Task brief:
Lines holding the string "below" are the ones to copy from this listing.

Material for the task:
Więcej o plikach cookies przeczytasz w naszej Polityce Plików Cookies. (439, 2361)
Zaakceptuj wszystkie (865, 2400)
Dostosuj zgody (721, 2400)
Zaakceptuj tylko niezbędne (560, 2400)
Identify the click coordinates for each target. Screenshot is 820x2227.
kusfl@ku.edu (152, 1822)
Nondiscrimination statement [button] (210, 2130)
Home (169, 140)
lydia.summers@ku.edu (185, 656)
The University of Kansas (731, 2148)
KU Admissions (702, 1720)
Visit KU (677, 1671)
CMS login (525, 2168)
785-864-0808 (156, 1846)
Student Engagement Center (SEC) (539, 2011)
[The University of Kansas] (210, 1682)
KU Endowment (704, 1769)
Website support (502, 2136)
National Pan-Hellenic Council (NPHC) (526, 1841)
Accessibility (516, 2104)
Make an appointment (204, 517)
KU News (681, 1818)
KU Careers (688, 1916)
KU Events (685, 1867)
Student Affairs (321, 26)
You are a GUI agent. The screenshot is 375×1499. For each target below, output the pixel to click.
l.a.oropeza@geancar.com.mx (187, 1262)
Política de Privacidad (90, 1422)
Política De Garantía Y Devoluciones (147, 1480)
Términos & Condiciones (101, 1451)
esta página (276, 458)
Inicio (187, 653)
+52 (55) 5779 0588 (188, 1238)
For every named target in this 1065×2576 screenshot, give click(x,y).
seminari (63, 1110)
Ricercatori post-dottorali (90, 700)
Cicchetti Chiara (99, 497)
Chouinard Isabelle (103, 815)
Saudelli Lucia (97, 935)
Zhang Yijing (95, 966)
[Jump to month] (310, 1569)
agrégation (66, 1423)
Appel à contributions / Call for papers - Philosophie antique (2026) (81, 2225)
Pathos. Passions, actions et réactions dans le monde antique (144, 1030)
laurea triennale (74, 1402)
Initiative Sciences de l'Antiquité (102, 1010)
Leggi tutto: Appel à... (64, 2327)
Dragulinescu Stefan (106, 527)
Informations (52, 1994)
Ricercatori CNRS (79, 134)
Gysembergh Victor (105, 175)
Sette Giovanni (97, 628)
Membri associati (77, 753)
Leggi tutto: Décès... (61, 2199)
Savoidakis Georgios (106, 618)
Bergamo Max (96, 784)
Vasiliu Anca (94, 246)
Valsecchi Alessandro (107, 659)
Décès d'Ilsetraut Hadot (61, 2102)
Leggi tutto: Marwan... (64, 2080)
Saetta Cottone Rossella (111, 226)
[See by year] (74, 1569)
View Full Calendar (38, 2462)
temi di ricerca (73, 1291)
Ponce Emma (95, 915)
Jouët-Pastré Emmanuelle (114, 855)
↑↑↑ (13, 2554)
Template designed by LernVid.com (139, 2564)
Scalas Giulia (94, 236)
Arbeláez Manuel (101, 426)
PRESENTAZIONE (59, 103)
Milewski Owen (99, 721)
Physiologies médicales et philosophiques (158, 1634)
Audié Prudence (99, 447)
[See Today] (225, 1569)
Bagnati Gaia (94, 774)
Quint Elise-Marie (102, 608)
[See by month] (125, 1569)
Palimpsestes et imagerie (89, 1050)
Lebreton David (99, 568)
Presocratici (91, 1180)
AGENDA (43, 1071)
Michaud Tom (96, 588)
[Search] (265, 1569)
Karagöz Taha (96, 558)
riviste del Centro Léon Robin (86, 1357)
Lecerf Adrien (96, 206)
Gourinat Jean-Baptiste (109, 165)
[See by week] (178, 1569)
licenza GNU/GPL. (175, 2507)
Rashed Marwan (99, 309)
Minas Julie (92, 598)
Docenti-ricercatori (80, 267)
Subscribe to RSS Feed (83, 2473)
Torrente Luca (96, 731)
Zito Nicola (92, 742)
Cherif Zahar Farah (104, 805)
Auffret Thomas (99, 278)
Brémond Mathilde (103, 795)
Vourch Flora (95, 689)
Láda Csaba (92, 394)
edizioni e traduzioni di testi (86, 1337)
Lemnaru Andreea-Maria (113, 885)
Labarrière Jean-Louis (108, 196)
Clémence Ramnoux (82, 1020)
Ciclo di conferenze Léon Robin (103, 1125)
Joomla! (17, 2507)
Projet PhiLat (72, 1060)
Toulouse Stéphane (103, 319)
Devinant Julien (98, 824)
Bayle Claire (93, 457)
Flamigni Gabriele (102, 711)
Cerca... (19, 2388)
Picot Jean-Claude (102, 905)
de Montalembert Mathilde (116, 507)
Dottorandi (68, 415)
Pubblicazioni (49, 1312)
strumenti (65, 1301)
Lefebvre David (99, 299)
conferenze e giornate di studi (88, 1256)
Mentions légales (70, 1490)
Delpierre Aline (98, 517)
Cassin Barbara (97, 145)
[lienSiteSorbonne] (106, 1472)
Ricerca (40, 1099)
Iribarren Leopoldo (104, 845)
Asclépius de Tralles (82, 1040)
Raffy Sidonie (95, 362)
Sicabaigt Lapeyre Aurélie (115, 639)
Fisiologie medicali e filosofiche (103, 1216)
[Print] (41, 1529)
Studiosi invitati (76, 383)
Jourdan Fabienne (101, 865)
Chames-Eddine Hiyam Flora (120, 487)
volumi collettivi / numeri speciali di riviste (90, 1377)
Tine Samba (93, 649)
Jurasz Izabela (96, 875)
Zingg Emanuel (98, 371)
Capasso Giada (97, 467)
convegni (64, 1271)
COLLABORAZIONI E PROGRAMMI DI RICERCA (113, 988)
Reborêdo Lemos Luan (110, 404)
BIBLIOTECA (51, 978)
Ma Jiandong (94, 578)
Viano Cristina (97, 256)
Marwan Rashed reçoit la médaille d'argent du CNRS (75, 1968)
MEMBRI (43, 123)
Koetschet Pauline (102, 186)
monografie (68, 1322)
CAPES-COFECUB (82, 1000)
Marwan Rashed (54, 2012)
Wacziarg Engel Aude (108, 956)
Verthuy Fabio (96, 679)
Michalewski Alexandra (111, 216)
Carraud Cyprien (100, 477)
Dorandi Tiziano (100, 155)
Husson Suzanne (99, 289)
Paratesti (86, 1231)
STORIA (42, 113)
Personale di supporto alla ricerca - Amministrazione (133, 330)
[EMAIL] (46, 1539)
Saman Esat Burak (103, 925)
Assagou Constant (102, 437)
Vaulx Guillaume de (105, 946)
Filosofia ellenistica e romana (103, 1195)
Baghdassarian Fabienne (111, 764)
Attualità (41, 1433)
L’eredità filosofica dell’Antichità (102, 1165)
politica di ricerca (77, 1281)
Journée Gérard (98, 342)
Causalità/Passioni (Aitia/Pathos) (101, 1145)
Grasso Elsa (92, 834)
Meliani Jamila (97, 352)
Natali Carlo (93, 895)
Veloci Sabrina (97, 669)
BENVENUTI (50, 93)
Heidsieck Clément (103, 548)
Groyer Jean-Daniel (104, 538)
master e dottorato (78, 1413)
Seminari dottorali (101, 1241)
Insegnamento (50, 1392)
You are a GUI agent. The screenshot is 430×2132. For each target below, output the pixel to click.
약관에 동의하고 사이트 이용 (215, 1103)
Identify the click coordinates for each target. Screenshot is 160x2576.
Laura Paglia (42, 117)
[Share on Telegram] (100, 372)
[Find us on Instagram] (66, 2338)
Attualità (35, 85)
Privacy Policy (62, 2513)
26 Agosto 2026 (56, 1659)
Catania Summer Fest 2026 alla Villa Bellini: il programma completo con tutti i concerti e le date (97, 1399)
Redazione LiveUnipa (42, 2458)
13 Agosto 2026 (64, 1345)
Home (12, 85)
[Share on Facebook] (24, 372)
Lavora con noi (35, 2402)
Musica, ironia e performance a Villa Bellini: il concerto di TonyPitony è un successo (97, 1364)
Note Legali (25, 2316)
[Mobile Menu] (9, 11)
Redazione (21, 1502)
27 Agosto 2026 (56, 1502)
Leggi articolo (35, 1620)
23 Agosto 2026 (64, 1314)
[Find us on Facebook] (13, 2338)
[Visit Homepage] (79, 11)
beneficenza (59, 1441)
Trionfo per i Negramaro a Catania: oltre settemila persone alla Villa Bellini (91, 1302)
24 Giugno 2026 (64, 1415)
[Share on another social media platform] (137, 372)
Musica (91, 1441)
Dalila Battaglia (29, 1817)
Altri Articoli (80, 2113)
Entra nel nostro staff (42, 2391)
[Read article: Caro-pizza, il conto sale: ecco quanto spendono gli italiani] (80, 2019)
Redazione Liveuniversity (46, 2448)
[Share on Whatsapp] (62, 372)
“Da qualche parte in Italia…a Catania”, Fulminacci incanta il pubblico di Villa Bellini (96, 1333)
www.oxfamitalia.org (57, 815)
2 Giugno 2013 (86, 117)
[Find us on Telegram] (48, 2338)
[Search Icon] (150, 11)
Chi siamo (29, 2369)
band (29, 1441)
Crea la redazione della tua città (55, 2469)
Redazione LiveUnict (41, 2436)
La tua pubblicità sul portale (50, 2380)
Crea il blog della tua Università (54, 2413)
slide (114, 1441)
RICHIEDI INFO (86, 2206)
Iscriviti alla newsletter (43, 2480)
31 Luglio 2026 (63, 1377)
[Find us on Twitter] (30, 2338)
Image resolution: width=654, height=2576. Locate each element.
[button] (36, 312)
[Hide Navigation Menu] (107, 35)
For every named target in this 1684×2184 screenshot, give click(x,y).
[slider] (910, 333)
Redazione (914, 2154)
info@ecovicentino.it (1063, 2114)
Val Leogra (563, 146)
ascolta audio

Solution to this problem:
You are a GUI agent. The screenshot is 375×1499. For each target below, output the pixel to click.
You are a GUI agent. The screenshot is 430×2132. For each target below, output the pixel to click.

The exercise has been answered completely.